Dom, 15/04/2018 - 09:15

concordo che Berlusconi sia riuscito a ritagliarsi un ruolo internazionale ben al di sopra del livello del paese che governava. Berlusconi ha frequentato capi di stato importanti non alla pari, ma comunque con autorevolezza. Purtroppo negli ultimi anni il suo prestigio è precipitato, da un lato per accordi Francia - Germania in chiave anti italiana (le risatine infantili di Sarkò e Merkel, finalizzate a sostituire uno scomodo Berlusconi con governi PD prostrati ai due), ma anche per le sue scelte sempre più da democristiano navigato, soprattutto in politica interna.

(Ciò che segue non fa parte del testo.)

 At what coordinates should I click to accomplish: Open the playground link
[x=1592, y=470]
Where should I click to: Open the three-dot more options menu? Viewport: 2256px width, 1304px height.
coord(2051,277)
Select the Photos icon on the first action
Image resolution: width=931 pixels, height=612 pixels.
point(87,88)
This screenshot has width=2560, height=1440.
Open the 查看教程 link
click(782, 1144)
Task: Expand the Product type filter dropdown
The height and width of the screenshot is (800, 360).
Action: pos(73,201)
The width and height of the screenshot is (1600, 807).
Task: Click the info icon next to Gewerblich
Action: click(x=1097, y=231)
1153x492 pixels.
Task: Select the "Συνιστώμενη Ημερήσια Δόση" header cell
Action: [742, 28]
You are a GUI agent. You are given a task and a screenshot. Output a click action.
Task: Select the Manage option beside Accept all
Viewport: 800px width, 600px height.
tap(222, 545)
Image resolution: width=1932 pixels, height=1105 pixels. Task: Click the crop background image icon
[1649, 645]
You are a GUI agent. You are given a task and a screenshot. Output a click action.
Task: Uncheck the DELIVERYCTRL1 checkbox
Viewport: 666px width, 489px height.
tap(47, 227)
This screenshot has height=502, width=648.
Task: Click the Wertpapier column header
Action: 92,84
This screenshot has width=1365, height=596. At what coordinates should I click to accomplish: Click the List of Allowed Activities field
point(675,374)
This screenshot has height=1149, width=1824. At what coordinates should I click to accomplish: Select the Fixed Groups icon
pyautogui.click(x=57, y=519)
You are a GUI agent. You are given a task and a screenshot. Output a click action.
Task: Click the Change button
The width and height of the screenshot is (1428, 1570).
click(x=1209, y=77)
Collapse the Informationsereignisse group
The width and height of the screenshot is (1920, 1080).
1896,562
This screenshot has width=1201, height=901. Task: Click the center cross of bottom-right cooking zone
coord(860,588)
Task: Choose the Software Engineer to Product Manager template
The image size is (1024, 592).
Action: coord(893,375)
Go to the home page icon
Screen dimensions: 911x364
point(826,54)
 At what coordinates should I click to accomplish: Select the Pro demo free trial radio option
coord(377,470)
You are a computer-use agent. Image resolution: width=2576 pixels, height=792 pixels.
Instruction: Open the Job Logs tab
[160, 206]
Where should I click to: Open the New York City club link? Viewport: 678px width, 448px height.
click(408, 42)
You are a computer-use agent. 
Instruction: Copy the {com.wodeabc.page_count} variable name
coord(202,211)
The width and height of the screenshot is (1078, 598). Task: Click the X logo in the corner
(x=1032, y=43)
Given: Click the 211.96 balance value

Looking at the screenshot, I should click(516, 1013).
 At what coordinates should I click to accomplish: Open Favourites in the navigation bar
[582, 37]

Purtroppo per lui la storia ricorderà le ultime tristi vicende e non i momenti di gloria.

Oraculus

Dom, 15/04/2018 - 09:16

Berlusconi??. Indimenticabili successi della sue semplicistica politica della conciliazione , purtroppo cio' gli costo' la perdita di un "amico" come Ghedaffi...dimenticare il sue passato per condannarlo del presente e' solo...odio!!.

Ritratto di Azo

Azo

Dom, 15/04/2018 - 10:02

Ecco il perchè, che Grillini e Piddini odiano tanto il Cavaliere. Non perche abbia dovuto scegliere tra uno o l`altro, ma per averli uniti. Ciò che loro con tutto l`odio che hanno in corpo non sono mai riusciti a pensare ne a fare per la loro NEGLIGENZA!!!